> **What is required**: Revise the data from the line containing "Screen dimensions: 368x219" through the end of the data, replacing "Select" with "Choose" and leaving everything else unchanged. Leave the pictures out of your answer.

◇ ◇ ◇ ◇

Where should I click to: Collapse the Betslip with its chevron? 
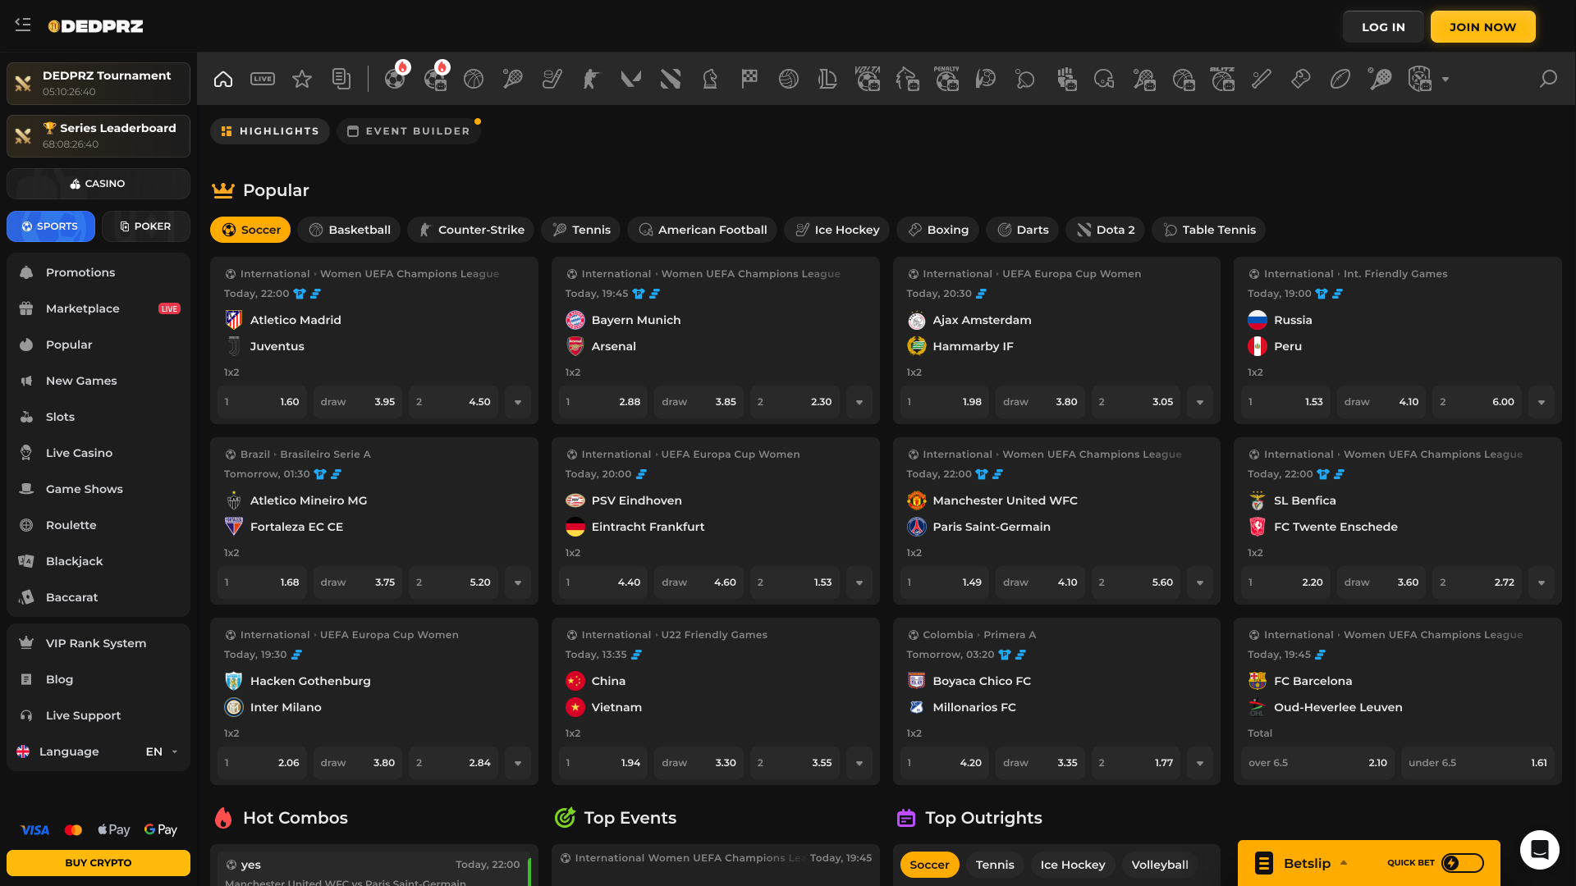(x=1345, y=862)
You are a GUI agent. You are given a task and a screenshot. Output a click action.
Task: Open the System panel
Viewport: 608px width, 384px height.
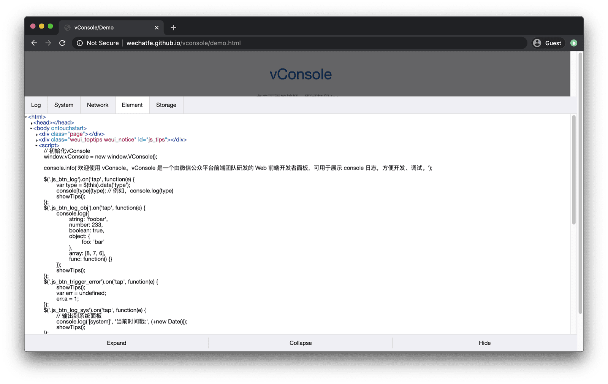coord(63,105)
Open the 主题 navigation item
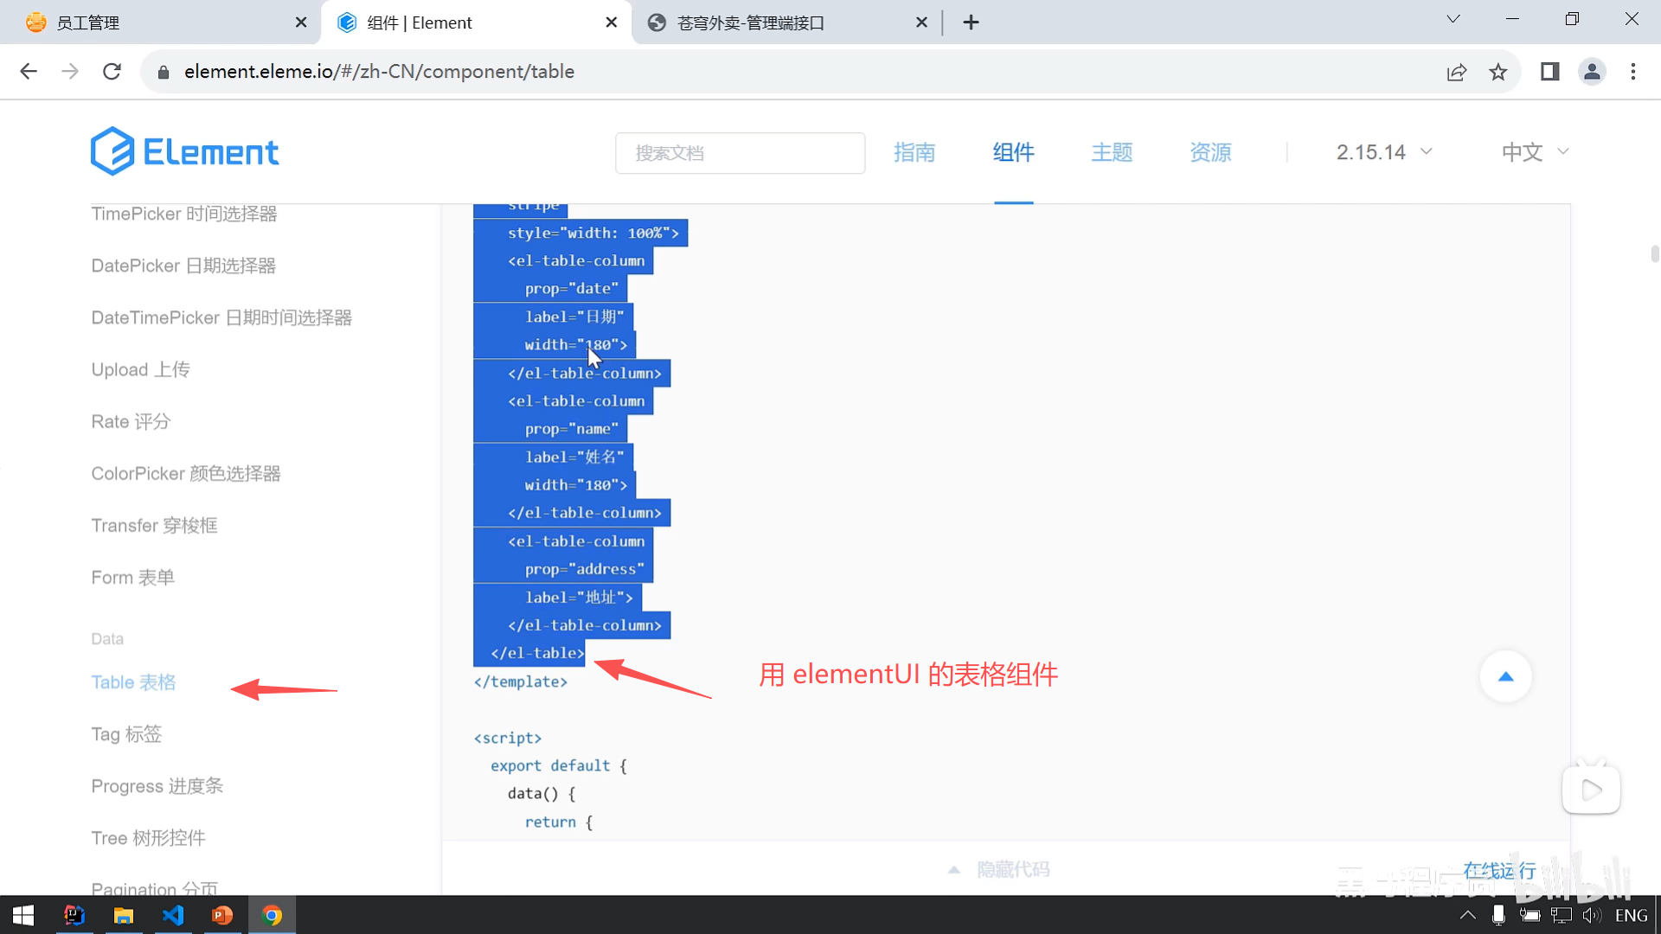This screenshot has height=934, width=1661. [1112, 152]
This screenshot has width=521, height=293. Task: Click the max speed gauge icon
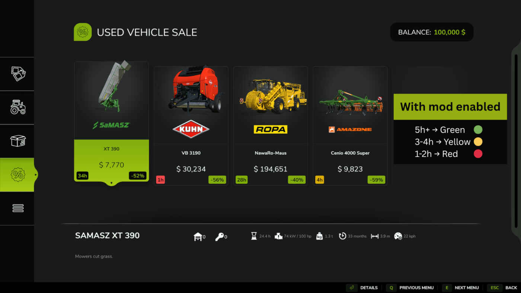(398, 236)
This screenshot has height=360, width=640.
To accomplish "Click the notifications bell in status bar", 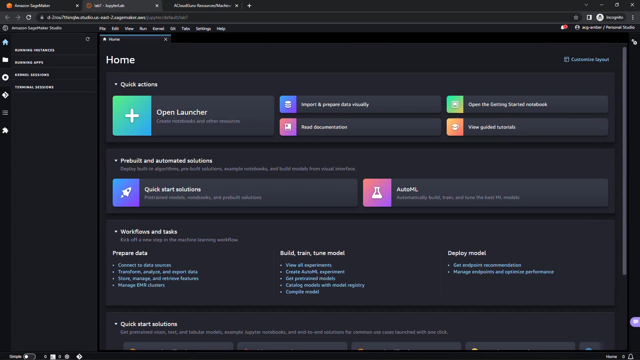I will tap(631, 357).
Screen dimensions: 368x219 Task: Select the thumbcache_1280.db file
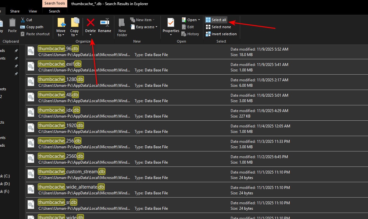(x=61, y=79)
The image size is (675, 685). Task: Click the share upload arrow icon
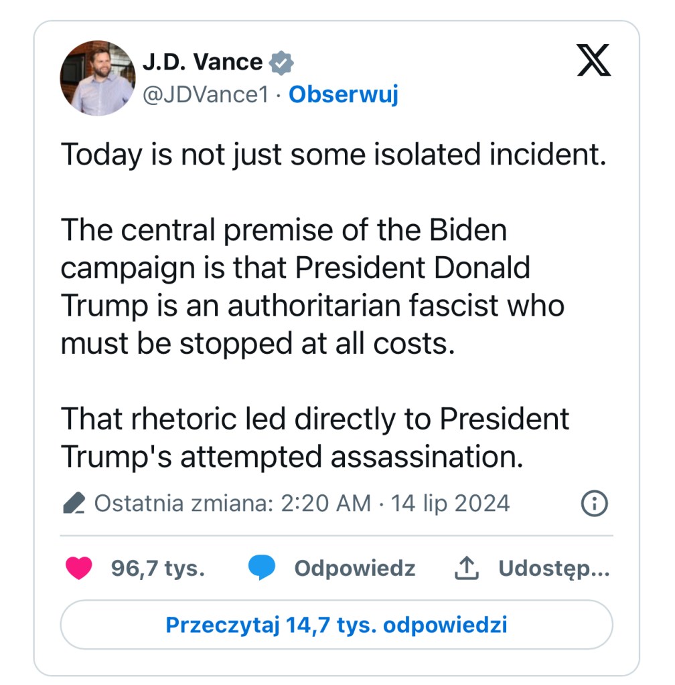tap(466, 569)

◇ ◇ ◇ ◇

> **Answer below**:
Screen dimensions: 368x219 Task: Choose the thumbcache_1280.db file
(x=61, y=79)
The image size is (675, 685). Task: Click the share upload arrow icon
tap(466, 569)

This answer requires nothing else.